▸ What to do:
A. List the types of content element that DACS uses to classify them, according to the EAD3 Starter Kit page.
B. From the EAD3 Starter Kit page, reproduce word for word the passage between "Prepared by the" and "the encoding standard.", inclusive.
C. According to the EAD3 Starter Kit page, in what year was the Encoded Archival Description schema, Version EAD3, released?

Skip to content

A starter kit providing sample DACS-compliant EAD3 files along with detailed description of element use.

Notifications You must be signed in to change notification settings

kerstarno/ead3-toolkit

 
 

Repository files navigation

EAD3 Starter Kit

Prepared by the EAD Roundtable Steering Committee (now EAS Section Steering Committee), Society of American Archivists

2016-07-19

Creative Commons By 4.0 License

This work is licensed under a Creative Commons Attribution 4.0 International License.

Context and Usage

The EAS Section of the Society of American Archivists promotes the implementation and use of encoding standards for dissemination of archival information. With the release of the Encoded Archival Description schema, Version EAD3 in 2015, the Section aims to provide tools and information to promote and facilitate its use among the archival community. This EAD3 Starter Kit was created to facilitate awareness of and support implementation of the encoding standard.

The EAD3 Starter Kit comprises this document, along with a set of sample EAD3 files that comply with Describing Archives: A Content Standard (DACS) recommendations. Describing Archives: A Content Standard is a content standard developed and published by the Society of American Archivists. It is the US implementation of a content standard for the General International Standard Archival Description ISAD(G) (and for ISAAR, which is not as relevant to EAD3). The starter kit uses DACS for recommendations of element use. For example, DACS recommends providing information about the origination of materials. DACS classifies the types of content element as Required, Required (If Known), Optimum, and Added Value. The "minimum" files meet the Requires recommendations (including "if known") and "optimum" adds the Optimum content recommendations. Those not using DACS may still find this starter kit helpful and the group would appreciate any additional mappings to international content standards.

▸ Target pointing data:

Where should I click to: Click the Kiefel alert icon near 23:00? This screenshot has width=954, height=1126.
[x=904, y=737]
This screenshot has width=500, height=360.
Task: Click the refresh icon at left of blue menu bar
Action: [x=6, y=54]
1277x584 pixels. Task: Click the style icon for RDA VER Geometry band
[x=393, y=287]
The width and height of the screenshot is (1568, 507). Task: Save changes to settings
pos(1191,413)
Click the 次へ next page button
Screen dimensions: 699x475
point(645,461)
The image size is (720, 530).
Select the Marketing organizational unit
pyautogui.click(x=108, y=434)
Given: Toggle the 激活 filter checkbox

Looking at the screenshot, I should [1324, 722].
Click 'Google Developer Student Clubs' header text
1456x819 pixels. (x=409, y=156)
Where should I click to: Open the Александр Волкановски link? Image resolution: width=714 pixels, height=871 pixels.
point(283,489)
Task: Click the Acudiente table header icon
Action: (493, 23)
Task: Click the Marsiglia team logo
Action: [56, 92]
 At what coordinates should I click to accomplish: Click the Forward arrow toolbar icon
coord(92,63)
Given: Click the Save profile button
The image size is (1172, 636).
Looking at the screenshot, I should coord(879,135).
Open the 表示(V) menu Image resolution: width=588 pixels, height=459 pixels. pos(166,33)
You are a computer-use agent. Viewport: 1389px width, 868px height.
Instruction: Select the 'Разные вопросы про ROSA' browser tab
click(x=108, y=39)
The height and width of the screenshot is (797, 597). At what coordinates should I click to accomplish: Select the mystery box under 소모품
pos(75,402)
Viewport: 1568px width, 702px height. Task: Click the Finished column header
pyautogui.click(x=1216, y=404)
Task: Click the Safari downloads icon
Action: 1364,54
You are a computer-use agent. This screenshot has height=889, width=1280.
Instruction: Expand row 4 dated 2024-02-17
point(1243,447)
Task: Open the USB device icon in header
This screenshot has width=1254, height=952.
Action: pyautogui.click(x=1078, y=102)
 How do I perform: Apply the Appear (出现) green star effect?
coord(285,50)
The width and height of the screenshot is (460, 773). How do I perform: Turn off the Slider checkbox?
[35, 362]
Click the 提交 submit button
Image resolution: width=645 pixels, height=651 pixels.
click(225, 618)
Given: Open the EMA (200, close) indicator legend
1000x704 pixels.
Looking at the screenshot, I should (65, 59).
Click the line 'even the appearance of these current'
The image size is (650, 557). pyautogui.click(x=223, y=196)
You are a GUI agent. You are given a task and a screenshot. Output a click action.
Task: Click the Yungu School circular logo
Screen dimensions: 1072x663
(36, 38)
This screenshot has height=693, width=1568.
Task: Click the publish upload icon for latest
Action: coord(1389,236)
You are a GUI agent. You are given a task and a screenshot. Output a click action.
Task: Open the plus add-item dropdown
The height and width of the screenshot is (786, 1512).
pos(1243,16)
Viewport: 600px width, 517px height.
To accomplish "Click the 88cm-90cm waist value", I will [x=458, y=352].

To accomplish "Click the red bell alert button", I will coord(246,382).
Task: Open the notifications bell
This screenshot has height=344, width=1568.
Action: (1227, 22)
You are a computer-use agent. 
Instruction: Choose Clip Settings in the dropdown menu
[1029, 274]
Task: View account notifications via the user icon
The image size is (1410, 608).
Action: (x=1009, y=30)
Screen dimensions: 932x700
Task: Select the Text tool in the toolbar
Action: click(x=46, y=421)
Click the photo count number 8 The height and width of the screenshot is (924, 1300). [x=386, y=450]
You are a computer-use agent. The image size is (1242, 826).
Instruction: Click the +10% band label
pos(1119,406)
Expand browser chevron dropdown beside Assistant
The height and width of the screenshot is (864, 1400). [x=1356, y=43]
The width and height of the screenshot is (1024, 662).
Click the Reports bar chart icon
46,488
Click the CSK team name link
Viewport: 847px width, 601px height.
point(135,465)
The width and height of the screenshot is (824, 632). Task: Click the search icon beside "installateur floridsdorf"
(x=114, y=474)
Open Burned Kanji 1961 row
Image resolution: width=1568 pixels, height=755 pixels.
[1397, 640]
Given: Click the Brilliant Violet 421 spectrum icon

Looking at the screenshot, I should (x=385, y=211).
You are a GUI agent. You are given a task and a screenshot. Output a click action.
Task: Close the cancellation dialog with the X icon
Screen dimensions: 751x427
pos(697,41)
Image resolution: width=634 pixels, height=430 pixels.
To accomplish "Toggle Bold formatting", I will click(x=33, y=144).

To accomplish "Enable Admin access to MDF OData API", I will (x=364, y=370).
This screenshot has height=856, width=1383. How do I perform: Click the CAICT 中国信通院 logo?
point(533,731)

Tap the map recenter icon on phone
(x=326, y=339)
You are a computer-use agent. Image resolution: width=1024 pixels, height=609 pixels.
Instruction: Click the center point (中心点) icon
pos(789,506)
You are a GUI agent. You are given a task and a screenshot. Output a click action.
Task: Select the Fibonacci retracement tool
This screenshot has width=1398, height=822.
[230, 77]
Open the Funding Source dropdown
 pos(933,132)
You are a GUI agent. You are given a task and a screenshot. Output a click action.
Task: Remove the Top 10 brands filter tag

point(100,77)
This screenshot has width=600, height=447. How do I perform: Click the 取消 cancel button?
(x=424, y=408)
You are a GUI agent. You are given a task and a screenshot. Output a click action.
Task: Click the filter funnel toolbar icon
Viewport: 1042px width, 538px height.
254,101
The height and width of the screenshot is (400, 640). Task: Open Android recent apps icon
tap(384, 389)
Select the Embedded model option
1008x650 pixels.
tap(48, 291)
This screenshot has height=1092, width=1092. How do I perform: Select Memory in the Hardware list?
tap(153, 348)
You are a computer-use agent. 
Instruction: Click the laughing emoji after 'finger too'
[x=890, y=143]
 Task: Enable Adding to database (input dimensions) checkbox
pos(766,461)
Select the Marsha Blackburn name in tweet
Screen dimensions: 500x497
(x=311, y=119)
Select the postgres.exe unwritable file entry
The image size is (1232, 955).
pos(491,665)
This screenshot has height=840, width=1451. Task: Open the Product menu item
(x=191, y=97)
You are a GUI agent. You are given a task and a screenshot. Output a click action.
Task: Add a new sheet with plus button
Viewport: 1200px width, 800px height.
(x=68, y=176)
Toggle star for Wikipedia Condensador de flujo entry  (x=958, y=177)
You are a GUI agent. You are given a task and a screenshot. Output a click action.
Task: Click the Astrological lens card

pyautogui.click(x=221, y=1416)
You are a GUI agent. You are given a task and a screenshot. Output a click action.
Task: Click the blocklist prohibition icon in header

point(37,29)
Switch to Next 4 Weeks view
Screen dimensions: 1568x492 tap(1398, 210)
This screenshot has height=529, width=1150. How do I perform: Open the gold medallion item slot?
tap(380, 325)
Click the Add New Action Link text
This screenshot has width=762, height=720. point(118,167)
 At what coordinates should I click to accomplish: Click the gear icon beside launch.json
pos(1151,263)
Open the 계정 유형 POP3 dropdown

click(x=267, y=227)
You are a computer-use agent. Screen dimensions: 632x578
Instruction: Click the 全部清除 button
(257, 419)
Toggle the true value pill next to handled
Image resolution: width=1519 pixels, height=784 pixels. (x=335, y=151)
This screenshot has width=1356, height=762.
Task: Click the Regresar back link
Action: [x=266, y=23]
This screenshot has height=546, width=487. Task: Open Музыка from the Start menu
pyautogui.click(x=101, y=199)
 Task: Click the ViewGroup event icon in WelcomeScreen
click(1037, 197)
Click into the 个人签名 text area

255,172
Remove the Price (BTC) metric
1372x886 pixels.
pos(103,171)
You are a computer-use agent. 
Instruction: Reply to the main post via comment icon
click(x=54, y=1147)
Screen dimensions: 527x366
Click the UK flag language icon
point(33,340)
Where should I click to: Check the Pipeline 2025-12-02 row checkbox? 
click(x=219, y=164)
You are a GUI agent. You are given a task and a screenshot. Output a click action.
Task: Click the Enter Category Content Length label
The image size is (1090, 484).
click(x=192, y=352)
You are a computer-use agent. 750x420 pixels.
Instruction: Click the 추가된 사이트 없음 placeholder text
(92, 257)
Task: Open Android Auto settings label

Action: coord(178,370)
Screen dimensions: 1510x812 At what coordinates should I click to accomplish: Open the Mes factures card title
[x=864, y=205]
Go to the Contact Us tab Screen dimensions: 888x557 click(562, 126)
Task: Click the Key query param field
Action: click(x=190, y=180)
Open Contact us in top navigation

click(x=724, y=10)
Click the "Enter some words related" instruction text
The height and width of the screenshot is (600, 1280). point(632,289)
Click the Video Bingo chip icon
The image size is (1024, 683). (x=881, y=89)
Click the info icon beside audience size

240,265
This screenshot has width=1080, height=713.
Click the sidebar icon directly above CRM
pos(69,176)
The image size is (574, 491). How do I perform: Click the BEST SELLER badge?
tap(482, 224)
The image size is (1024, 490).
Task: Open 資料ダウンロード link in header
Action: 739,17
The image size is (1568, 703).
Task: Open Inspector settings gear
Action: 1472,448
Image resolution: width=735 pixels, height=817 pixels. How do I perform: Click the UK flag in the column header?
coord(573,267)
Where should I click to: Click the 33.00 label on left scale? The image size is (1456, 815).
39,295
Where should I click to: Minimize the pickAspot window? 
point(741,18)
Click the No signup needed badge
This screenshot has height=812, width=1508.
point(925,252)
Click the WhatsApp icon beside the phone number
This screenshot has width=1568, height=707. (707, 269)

▸ Full solutions:
A. Required, Required (If Known), Optimum, Added Value

B.
Prepared by the EAD Roundtable Steering Committee (now EAS Section Steering Committee), Society of American Archivists

2016-07-19

Creative Commons By 4.0 License

This work is licensed under a Creative Commons Attribution 4.0 International License.

Context and Usage

The EAS Section of the Society of American Archivists promotes the implementation and use of encoding standards for dissemination of archival information. With the release of the Encoded Archival Description schema, Version EAD3 in 2015, the Section aims to provide tools and information to promote and facilitate its use among the archival community. This EAD3 Starter Kit was created to facilitate awareness of and support implementation of the encoding standard.

C. 2015